Active addresses serve as a proxy for unique network participants transacting on the network. The network growth metric tracks creation of new wallet addresses interacting with Bitcoin for the first time. Both measures suggest materially lower on-chain engagement than the 2021 cycle.

The decline reflects a structural shift in how investors access Bitcoin. Spot ETFs and institutional investment vehicles allow investors to gain Bitcoin exposure without directly moving coins on-chain or creating new wallets. This mechanism decouples price participation from network activity, enabling large capital flows that leave no on-chain footprint.

Long-term holders have become increasingly passive, choosing to store assets rather than transact frequently.
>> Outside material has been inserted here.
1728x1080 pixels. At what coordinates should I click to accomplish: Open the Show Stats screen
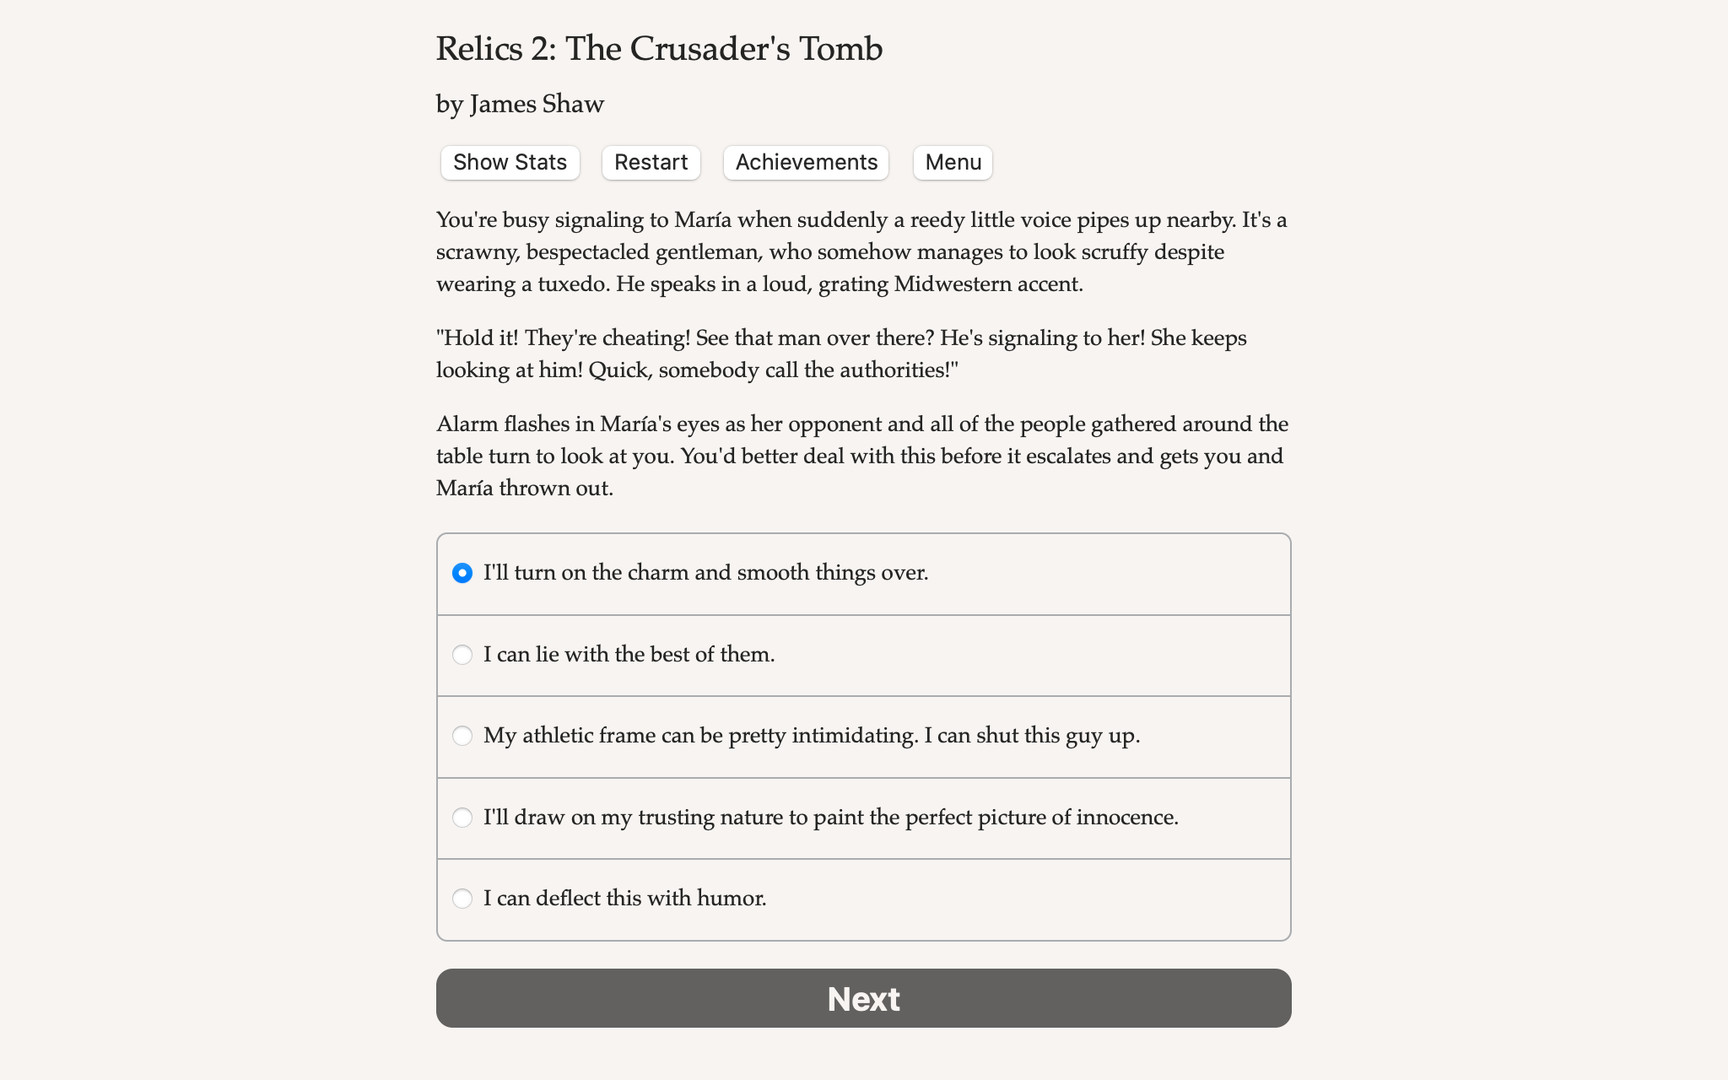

This behavior, combined with sideways price movement, has reduced the network activity triggers that historically accompany volatility in either direction.

Bitcoin traded at $69,876 at the time of writing, with a 5% price increase over the prior 24 hours and 134% rise in trading volume over that period. Despite elevated trading volume, on-chain transaction counts remain suppressed relative to 2021 levels.

The divergence between price action and network metrics underscores a fundamental change in market structure. Institutional vehicles and ETF flows now dominate participation, while retail on-chain activity has retreated. Decline in activity is also attributed to growing crowd interest in equities and precious metals competing for investor capital.

Implications for network health

Lower on-chain participation does not necessarily indicate reduced network security or utility. Bitcoin’s consensus mechanism and mining incentives remain independent of wallet address counts. However, the shift raises questions about the composition of the holder base and the degree to which price discovery now depends on institutional flows rather than distributed peer-to-peer transaction volume.